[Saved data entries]
= Beginning of Section =

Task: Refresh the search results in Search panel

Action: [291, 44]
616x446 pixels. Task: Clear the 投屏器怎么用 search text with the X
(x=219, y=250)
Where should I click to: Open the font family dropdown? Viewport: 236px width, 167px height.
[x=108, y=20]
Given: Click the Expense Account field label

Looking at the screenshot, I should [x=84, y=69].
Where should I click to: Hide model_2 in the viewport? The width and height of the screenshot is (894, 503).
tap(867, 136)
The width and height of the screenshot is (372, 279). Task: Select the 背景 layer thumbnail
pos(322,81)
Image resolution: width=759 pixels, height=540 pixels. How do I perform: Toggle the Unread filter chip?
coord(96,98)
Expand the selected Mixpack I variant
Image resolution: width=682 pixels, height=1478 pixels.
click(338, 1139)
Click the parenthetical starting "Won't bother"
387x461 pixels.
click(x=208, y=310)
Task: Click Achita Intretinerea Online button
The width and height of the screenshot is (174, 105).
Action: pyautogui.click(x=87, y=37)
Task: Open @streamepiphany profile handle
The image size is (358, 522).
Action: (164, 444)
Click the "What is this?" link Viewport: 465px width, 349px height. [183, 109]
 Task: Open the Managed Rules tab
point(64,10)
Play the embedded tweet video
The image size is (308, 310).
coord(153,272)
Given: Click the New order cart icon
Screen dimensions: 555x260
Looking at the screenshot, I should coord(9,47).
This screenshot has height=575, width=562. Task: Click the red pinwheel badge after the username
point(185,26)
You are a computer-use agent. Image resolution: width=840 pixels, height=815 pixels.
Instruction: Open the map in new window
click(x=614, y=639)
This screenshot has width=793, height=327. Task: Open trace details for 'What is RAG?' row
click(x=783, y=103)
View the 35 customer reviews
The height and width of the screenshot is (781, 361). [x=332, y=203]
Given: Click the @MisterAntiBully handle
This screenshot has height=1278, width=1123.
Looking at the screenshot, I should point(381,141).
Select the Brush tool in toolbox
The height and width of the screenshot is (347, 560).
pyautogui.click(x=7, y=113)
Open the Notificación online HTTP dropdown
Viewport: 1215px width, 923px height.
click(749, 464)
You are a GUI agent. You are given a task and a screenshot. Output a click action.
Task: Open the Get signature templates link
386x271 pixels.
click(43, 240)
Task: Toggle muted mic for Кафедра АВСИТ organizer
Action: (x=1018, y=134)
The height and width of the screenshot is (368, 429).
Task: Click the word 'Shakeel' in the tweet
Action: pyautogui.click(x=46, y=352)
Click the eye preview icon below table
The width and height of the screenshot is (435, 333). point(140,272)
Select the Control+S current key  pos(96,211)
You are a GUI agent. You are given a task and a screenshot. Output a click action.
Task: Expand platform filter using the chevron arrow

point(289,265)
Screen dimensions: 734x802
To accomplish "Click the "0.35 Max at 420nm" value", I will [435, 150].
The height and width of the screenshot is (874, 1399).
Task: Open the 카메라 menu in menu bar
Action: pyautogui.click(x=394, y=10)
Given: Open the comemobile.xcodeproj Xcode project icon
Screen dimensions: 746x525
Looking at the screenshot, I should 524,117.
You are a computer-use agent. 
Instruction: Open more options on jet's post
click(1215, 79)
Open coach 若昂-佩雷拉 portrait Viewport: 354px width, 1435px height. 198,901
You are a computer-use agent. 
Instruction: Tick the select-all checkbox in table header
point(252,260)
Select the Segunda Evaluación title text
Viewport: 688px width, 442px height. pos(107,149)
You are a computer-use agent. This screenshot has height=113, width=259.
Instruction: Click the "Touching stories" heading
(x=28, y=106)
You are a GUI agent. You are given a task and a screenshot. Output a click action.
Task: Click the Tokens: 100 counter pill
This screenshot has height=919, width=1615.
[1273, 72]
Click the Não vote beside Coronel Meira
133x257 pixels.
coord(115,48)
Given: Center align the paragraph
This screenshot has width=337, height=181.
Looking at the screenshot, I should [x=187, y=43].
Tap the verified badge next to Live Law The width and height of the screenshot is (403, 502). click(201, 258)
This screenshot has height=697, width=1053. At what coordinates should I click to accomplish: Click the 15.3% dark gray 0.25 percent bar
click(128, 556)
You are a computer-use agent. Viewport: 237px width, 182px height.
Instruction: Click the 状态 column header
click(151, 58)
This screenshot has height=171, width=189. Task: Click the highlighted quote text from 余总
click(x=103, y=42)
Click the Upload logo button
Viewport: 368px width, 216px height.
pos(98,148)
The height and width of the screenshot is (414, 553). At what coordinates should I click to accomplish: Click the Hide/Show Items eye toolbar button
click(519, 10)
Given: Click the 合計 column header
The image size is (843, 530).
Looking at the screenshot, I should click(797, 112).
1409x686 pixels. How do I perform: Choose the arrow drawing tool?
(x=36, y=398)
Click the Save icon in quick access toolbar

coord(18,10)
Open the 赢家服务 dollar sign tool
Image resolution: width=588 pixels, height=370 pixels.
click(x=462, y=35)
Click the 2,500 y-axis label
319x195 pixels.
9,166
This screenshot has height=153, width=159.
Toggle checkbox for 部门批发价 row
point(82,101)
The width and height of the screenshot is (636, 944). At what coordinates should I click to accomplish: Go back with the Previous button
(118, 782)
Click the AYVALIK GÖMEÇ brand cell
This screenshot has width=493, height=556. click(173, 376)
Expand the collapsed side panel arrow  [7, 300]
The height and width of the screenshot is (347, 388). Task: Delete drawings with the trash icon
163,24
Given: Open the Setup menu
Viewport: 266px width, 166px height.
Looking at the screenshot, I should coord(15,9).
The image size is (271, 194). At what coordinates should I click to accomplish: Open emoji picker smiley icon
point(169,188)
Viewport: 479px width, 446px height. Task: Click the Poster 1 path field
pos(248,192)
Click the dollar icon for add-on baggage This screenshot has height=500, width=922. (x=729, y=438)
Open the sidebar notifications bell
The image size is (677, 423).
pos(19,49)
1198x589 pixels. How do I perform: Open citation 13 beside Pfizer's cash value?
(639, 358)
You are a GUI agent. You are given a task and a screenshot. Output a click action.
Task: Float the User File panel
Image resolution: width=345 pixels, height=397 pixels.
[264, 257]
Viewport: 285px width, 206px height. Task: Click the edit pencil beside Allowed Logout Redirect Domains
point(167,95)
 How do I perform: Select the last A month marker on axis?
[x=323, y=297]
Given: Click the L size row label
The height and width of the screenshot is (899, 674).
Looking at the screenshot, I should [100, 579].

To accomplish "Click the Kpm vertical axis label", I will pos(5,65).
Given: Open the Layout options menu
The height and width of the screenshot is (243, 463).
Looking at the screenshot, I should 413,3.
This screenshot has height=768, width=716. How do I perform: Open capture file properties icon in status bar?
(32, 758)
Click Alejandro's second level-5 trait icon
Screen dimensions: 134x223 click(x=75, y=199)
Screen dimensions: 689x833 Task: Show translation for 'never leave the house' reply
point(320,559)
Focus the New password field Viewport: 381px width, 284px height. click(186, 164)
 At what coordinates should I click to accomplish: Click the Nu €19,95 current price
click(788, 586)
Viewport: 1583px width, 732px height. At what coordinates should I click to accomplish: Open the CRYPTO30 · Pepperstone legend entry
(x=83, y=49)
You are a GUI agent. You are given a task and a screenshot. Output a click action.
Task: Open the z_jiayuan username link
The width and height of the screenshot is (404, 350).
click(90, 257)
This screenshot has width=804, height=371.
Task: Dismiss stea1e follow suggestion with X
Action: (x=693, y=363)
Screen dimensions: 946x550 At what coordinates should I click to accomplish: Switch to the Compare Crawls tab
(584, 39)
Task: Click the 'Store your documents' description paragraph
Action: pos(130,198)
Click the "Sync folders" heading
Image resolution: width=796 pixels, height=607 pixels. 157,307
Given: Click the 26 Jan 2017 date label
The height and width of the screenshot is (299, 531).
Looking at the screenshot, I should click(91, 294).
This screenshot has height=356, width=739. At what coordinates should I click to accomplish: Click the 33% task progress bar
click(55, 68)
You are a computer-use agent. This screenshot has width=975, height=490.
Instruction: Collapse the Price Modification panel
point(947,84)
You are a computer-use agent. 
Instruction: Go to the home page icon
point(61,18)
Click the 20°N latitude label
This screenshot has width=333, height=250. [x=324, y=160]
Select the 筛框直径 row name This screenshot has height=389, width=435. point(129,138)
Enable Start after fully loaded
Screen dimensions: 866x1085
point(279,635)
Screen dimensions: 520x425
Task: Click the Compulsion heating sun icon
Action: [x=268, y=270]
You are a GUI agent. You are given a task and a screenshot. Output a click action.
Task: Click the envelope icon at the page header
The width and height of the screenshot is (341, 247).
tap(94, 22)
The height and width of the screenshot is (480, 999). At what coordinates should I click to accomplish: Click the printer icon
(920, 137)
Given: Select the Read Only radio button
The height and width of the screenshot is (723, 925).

= End of Section =

◆ **Task details**
Tally the lines above in which the string "computer" occurs, and give the total with nothing added.

◆ **Task answer**
7